Le meilleur repère, ce sont les retours des convives et des professionnels. Mes habitués me répètent que je suis beaucoup plus fort qu'à l'époque de mes trois étoiles à Veyrier-du-Lac ou de mes trois étoiles à Megève. Ma cuisine n'a jamais été aussi moderne et créative. Elle est minérale, pastorale, biologique, singulière et surtout ancrée dans son terroir. J'ai les œufs de mes poules, le lait de mes vaches, les poissons de mes viviers, les viandes de mes paysans, les légumes de mes jardins, les herbes que vont cueillir chaque matin mes deux botanistes dans les montagnes, le pain de mon propre boulanger. Qui fait ça en France, en Europe et dans le monde ? J'ai même créé en 2017 ma fondation, qui veille sur l'alimentation saine pour nos générations futures.

Dans quelles circonstances avez-vous appris la perte de votre troisième étoile ?

Ma compagne a reçu sur son portable le dimanche 20 janvier à 19 h 54, la veille de la cérémonie du Michelin, un SMS de la part du directeur monde : « Bonjour Monsieur Veyrat, je vous adresse mes meilleurs vœux pour cette nouvelle année.

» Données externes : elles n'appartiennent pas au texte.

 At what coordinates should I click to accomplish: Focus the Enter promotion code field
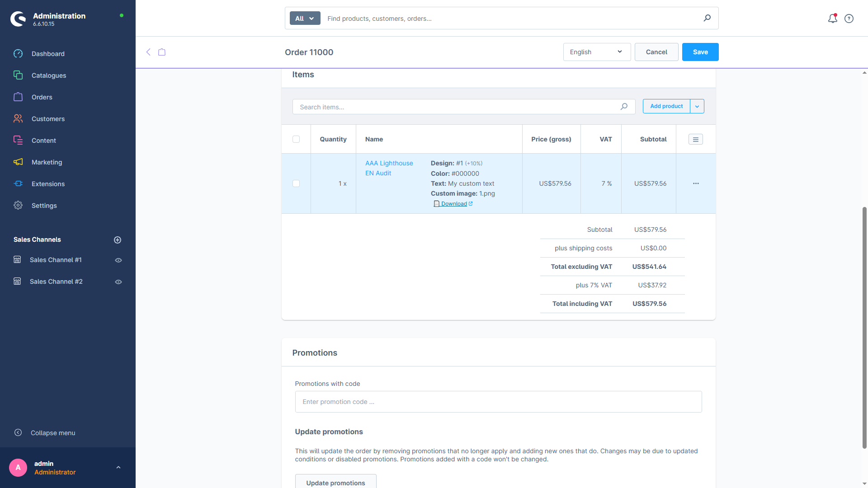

Auriez-vous la possibilité de me rappeler lorsque vous avez ce message, s'il vous plaît ? Sincère salutation, Gwendal Poullennec, le guide Michelin. » Je dormais après avoir effectué mon dernier service de la semaine le dimanche midi. Ma compagne m'a réveillé. J'ai joint Gwendal Poullennec, qui m'a annoncé la mauvaise nouvelle par cette phrase laconique : « Nous sommes dans l'obligation de vous retirer une étoile. » C'était surréaliste. Par SMS il me souhaitait ses meilleurs vœux pour l'année 2019 et par téléphone il m'annonçait que je perdais ma troisième étoile. Ça m'a choqué !

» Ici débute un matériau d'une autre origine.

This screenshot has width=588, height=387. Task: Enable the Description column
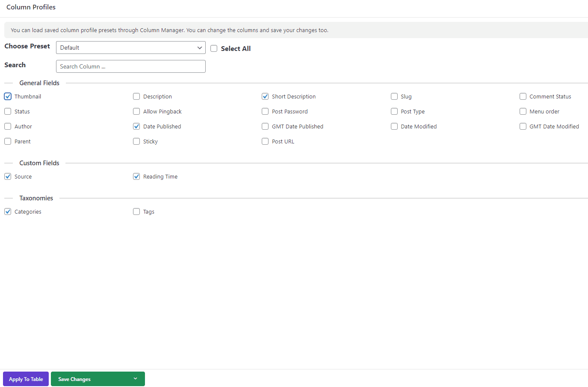(x=136, y=97)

Est-ce que cette rétrogradation a eu une conséquence sur votre activité  ?

Non, pas du tout ! Bien au contraire. Mon chiffre d'affaires est même en hausse de 10 % par rapport à l'année dernière.

Comment vous portez-vous cinq mois après le retrait de votre troisième étoile ?

Je suis en dépression depuis le 20 janvier. J'ai l'impression que mes parents sont morts une deuxième fois. Vous imaginez la honte que j'éprouve : je suis le seul chef de l'histoire à avoir décroché une troisième étoile et l'avoir perdue l'année suivante. Tous les matins, je me réveille avec ça en tête. Je suis à bout, j'ai du mal à dormir, je ne mange quasiment plus, je pleure, je fais des malaises. J'ai dû faire une cure pour me soigner et je prends des médicaments. J'ai eu des idées noires. J'ai envisagé le pire. Ça m'est passé par la tête à plusieurs reprises. J'ai voulu rejoindre mon copain Bernard Loiseau là-haut. Ma compagne a eu peur, elle a caché mes cachets, mes fusils de chasse… Si je suis encore là, c'est grâce à elle et au soutien de mes quatre enfants.

Envisagez-vous de rendre vos deux étoiles ?

Plusieurs chefs m'ont encouragé à le faire. Si je les rends, je serai totalement libéré. Je me donne l'été pour y réfléchir et je prendrai ma décision en septembre.